Text provided Block Start
London, England -- British women are harboring a breast cancer 'time-bomb' because of the high abortion rate and low number of children. According to a paper to be published shortly by the Royal Statistical Society, the number of cases of malignant breast cancer diagnosed each year will, by 2030, have risen from 30,000 to more than 50,000. The rise in abortions in recent decades, the fall in fertility, and the trend to have first children later in life have already set in place an explosion in the number of women suffering the disease.
The study, 'Legally Induced Abortion, Fertility and Age at First Birth as Risk Factors in Female Breast Cancer', suggests that the number of cases will rise by about 1.6 per cent a year over the next 30 years in England and Wales. The growth rate will be slightly lower in Scotland, which has a lower abortion rate.
British women now have their first baby at an average age of almost 30 and the aver age number of children per woman has fallen to a record low of 1.7. About a quarter of women born in the early Seventies are now expected to remain childless.
The number of abortions has risen steadily since it was legalized in England in 1967, particularly at younger ages. Britain has the highest teenage pregnancy rate in Europe, with the peak age for abortion being around 19. Each year, about one in 30 women aged 16 to 25 have an abortion.
Text provided Block End
Dataset excerpts Block Start
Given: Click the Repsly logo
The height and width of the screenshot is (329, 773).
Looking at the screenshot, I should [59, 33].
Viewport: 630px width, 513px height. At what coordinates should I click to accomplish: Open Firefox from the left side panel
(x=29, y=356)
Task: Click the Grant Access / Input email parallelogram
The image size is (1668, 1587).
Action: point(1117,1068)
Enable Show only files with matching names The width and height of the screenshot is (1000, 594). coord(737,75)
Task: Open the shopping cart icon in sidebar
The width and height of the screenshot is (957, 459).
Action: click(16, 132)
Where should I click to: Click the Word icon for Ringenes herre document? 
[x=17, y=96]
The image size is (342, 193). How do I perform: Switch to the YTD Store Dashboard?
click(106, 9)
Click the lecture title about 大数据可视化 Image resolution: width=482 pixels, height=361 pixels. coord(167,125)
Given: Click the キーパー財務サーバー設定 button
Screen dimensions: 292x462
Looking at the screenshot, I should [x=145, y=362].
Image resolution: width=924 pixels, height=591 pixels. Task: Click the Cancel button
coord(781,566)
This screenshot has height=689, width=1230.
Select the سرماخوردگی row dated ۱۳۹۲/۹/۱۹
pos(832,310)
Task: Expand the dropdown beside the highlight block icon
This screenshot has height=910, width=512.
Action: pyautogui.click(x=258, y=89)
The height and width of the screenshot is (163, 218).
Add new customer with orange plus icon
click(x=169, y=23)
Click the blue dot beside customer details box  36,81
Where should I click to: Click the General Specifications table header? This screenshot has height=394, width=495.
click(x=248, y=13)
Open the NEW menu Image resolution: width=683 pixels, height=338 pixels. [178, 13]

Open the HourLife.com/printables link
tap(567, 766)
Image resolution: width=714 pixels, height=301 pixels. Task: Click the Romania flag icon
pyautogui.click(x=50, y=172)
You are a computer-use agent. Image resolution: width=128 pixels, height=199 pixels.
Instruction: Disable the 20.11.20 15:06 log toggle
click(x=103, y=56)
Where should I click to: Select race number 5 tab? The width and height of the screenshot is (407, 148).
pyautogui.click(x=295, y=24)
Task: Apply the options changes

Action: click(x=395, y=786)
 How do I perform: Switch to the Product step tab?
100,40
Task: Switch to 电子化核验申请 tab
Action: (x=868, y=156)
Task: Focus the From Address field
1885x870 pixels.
Dataset excerpts Block End
• [Problem set]:
(a) Using the article on breast cancer rates in British women, answer each question below on its own line, marked (i), (ii), (iii).
(i) According to the Royal Statistical Society paper, how many cases of malignant breast cancer will be diagnosed each year by 2030?
(ii) What reason does the article give for the slightly lower growth rate in Scotland?
(iii) In what year was abortion legalized in England?
(b) Write the next paragraph of the article on breast cancer rates in British women, starting after its final sentence.

• [Answers to each task]:
(a)
(i) More than 50,000 (up from 30,000).
(ii) Scotland has a lower abortion rate.
(iii) 1967.

(b)
The pattern of abortion and births is different in Britain to much of the rest of Europe. In many countries it is more usual to have babies first and then use abortion when no more are wanted. In Britain it is more usual to have abortions young and babies later.
One study has suggested that having an abortion before a child, rather than the other way around, increases the chance of breast cancer by up to four times. Cells in the breast differentiate and develop during pregnancy but this process is severely disrupted by abortion. If a woman has already given birth, the effect is less because the cells will already have fully developed.
Patrick Carroll, an actuary who wrote the report, said: 'There's a lot of cancer in the pipeline - there is no doubt about the upward trend.'
Better screening and treatments also mean that the chances of surviving breast cancer are improving rapidly. However, a rise in cases would have severe implications for NHS resources. 'This increase hasn't been anticipated by the Department of Health - where are the surgeons and radiologists to deal with it?' said Carroll.